Records for this exercise: Begin

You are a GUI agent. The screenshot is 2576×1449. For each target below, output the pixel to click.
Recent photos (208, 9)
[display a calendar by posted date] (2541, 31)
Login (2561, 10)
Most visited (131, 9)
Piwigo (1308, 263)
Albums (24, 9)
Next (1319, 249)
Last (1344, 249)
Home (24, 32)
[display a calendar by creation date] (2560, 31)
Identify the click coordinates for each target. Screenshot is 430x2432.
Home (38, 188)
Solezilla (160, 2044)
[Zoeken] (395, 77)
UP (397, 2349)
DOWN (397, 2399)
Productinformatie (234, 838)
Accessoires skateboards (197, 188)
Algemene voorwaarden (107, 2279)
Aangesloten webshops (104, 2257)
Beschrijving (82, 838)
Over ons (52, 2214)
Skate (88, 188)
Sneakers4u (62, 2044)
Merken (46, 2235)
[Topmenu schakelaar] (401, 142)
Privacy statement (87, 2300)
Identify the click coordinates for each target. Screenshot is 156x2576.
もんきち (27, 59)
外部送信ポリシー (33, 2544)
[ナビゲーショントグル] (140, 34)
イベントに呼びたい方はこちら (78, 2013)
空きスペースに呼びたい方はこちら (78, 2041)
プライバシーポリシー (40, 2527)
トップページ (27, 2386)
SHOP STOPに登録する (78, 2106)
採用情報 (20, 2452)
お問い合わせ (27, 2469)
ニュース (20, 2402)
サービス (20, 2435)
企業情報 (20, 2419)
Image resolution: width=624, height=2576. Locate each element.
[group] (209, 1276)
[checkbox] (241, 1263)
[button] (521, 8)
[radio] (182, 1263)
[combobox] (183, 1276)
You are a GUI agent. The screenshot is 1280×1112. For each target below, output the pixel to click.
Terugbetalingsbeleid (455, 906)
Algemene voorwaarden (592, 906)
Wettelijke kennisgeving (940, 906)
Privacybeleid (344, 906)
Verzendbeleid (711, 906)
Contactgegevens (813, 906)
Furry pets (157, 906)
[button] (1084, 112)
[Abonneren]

Records for this exercise: End

◆ Work request ◆
Your answer should be the material, retyped exactly as written.

◆ Written response ◆
You are a GUI agent. The screenshot is 2576×1449. For each target below, output the pixel to click.
Recent photos (208, 9)
[display a calendar by posted date] (2541, 31)
Login (2561, 10)
Most visited (131, 9)
Piwigo (1308, 263)
Albums (24, 9)
Next (1319, 249)
Last (1344, 249)
Home (24, 32)
[display a calendar by creation date] (2560, 31)
Identify the click coordinates for each target. Screenshot is 430x2432.
Home (38, 188)
Solezilla (160, 2044)
[Zoeken] (395, 77)
UP (397, 2349)
DOWN (397, 2399)
Productinformatie (234, 838)
Accessoires skateboards (197, 188)
Algemene voorwaarden (107, 2279)
Aangesloten webshops (104, 2257)
Beschrijving (82, 838)
Over ons (52, 2214)
Skate (88, 188)
Sneakers4u (62, 2044)
Merken (46, 2235)
[Topmenu schakelaar] (401, 142)
Privacy statement (87, 2300)
Identify the click coordinates for each target. Screenshot is 156x2576.
もんきち (27, 59)
外部送信ポリシー (33, 2544)
[ナビゲーショントグル] (140, 34)
イベントに呼びたい方はこちら (78, 2013)
空きスペースに呼びたい方はこちら (78, 2041)
プライバシーポリシー (40, 2527)
トップページ (27, 2386)
SHOP STOPに登録する (78, 2106)
採用情報 (20, 2452)
お問い合わせ (27, 2469)
ニュース (20, 2402)
サービス (20, 2435)
企業情報 (20, 2419)
Image resolution: width=624, height=2576. Locate each element.
[group] (209, 1276)
[checkbox] (241, 1263)
[button] (521, 8)
[radio] (182, 1263)
[combobox] (183, 1276)
You are a GUI agent. The screenshot is 1280×1112. For each target below, output the pixel to click.
Terugbetalingsbeleid (455, 906)
Algemene voorwaarden (592, 906)
Wettelijke kennisgeving (940, 906)
Privacybeleid (344, 906)
Verzendbeleid (711, 906)
Contactgegevens (813, 906)
Furry pets (157, 906)
[button] (1084, 112)
[Abonneren]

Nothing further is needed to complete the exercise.